The first action people must take to insure their own well being and safety is to stay thoroughly informed on how their HMO plans run. Managed care is often criticized for encouraging the withholding of beneficial care from patients. People need to be aware that many HMOs contain Gag Rules. These rules, in contracts between managed-care organizations and physicians, expressly prohibit the physician from telling patients about therapies that are not covered by the plan. Therefore, the physicians are not part of the decision making process involved in determining what services to provide. These rules can apply even when the patient’s life is at stake.
Other terms prohibit the physician from disclosing how he or she is paid, especially when payment methods reward limiting referrals to patients. Why do HMOs want physicians to be less than honest with their patients? Because patients might demand care that would raise costs and reduce profits.
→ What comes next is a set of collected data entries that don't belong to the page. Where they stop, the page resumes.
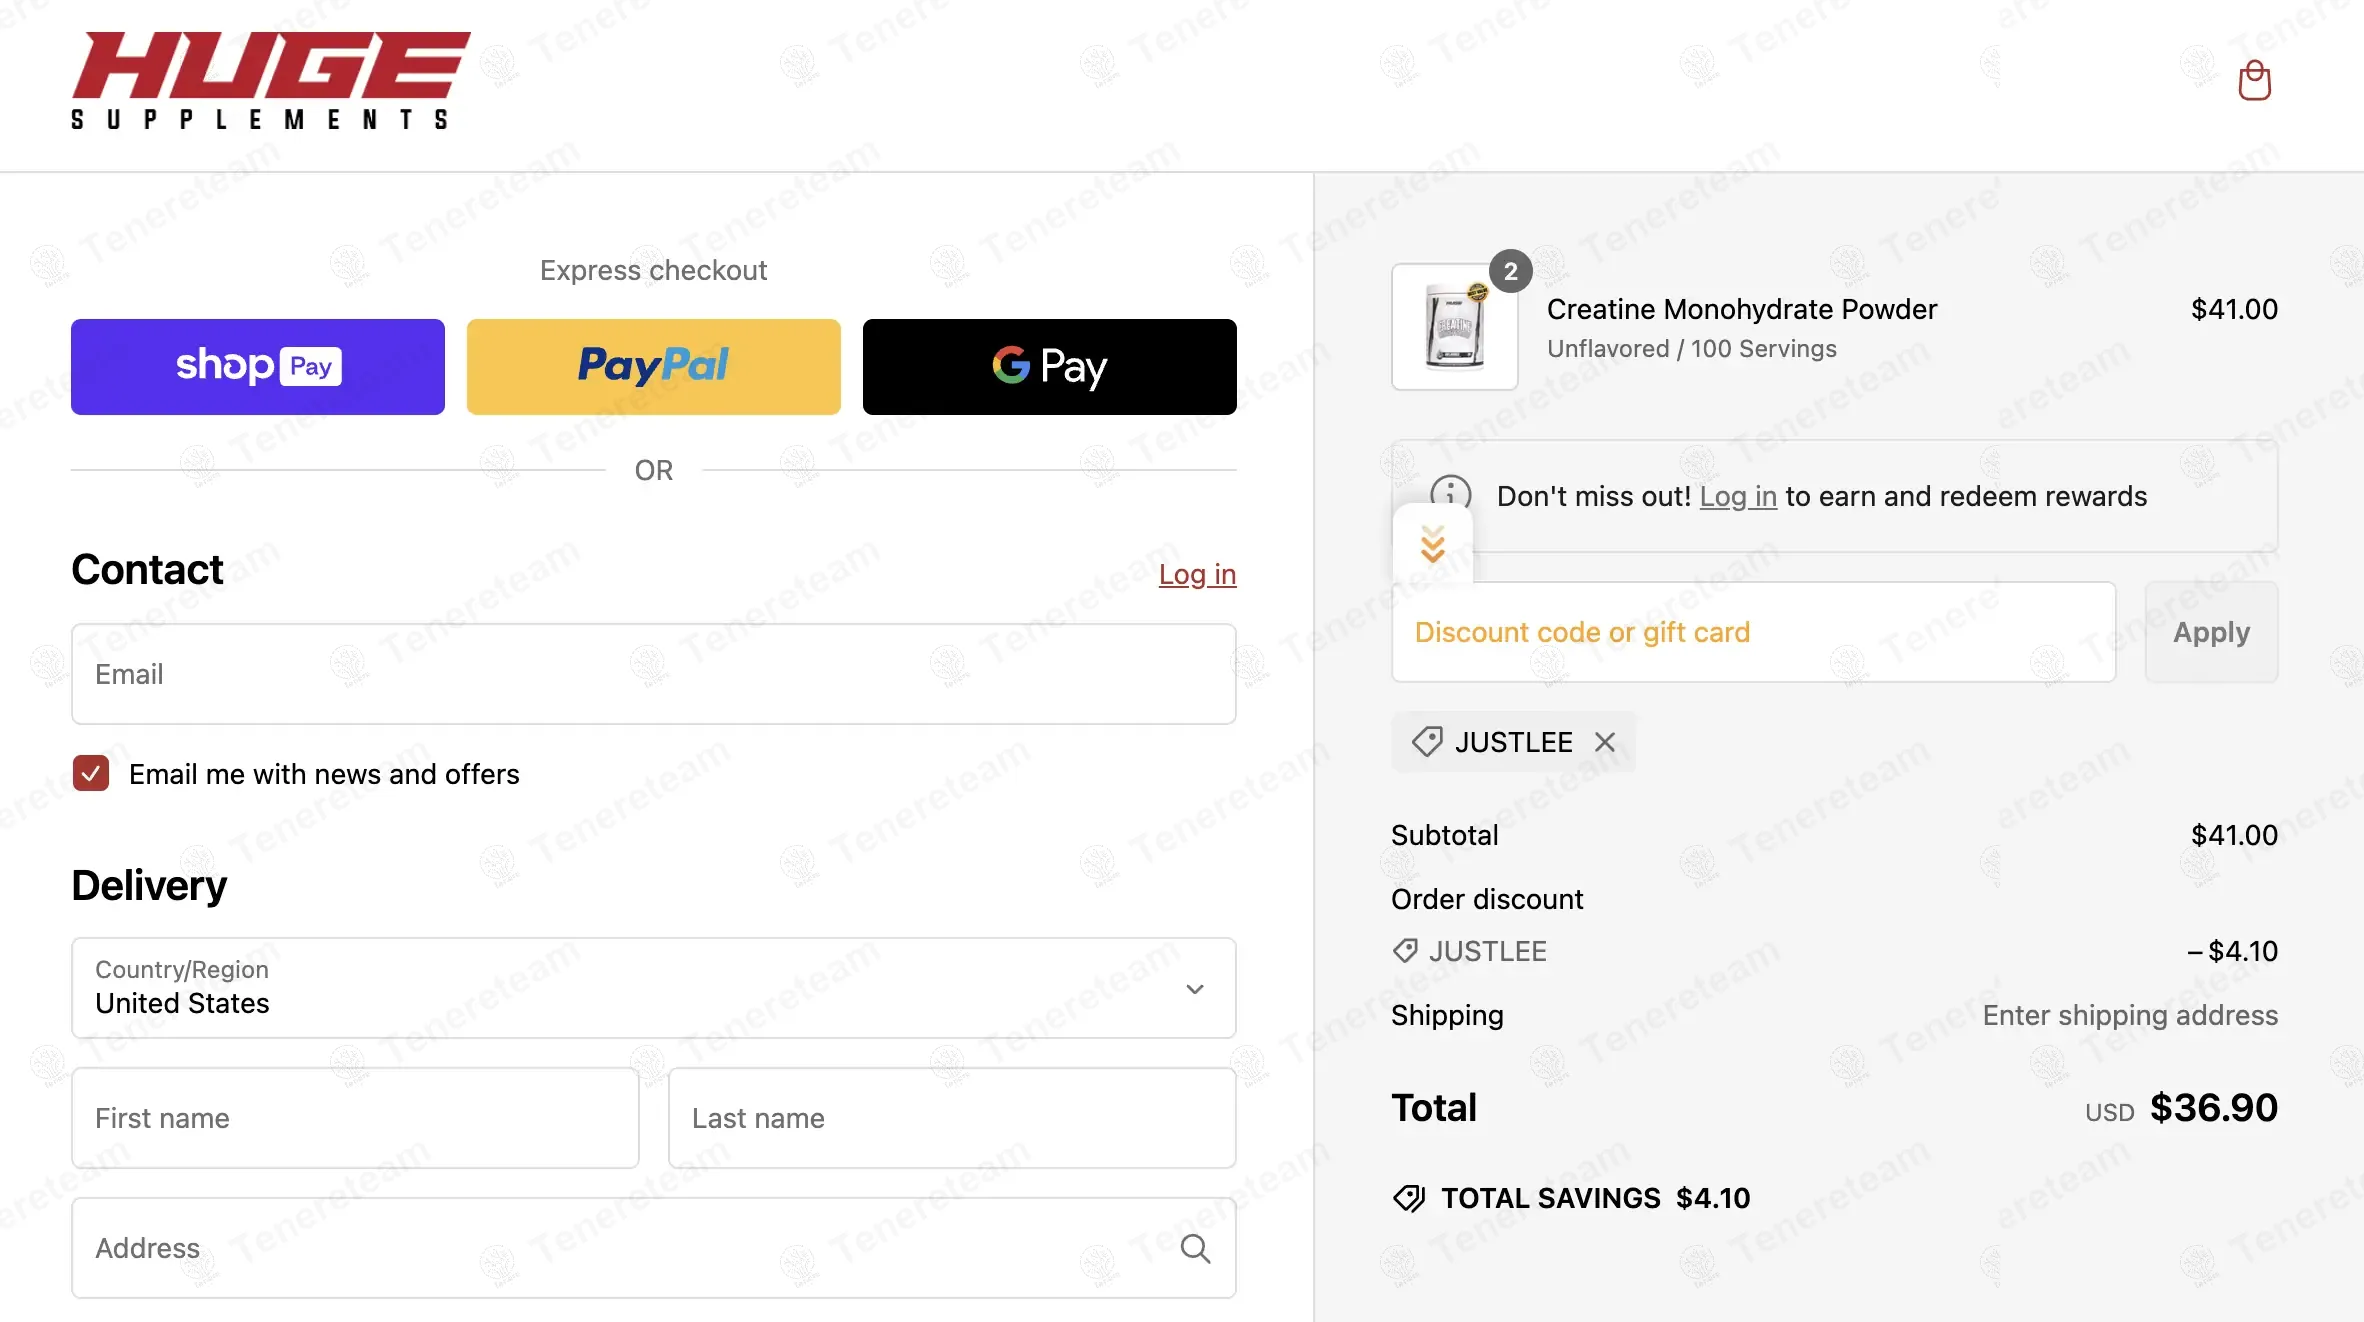Remove the JUSTLEE discount code
Screen dimensions: 2364x1322
coord(1605,742)
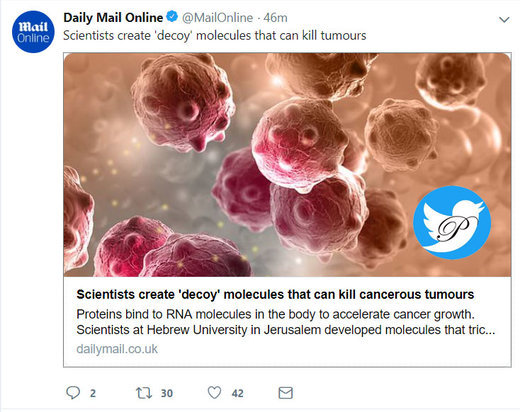View the 2 replies count

pyautogui.click(x=93, y=393)
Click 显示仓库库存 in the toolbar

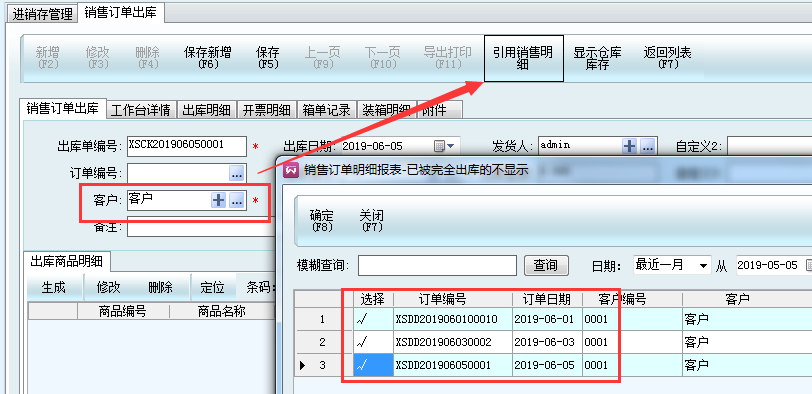(x=597, y=58)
According to Jeffrey Koplan, M.D., “Patients should learn how to become active participants in their own healthcare, which means taking part in decisions involving diagnosis and treatment.” Koplan is the president of Prudential Center for Health Care Research which conducts research to evaluate and improve how healthcare is delivered to managed care customers. If all insured citizens were more aware of the actions of their HMO, then there would be a decline in the immoral policies.
Also, there are few American citizens who are striving for a real cure. The current fashion is to impose incremental reforms. For instance, Congress passed a new program to finance healthcare reforms for some uninsured children. They are also attempting to push bills to make it difficult for HMOs to deprive people of needed care.
These bills are a much-needed step in the right direction. However, none of these reforms address the underlying problem: The US healthcare system is driven by giant insurance conglomerates supplemented by an inadequate patchwork of public programs. These programs segment the population into unequal fragments: rich and poor, healthy and sick, young and old, unemployed and employed.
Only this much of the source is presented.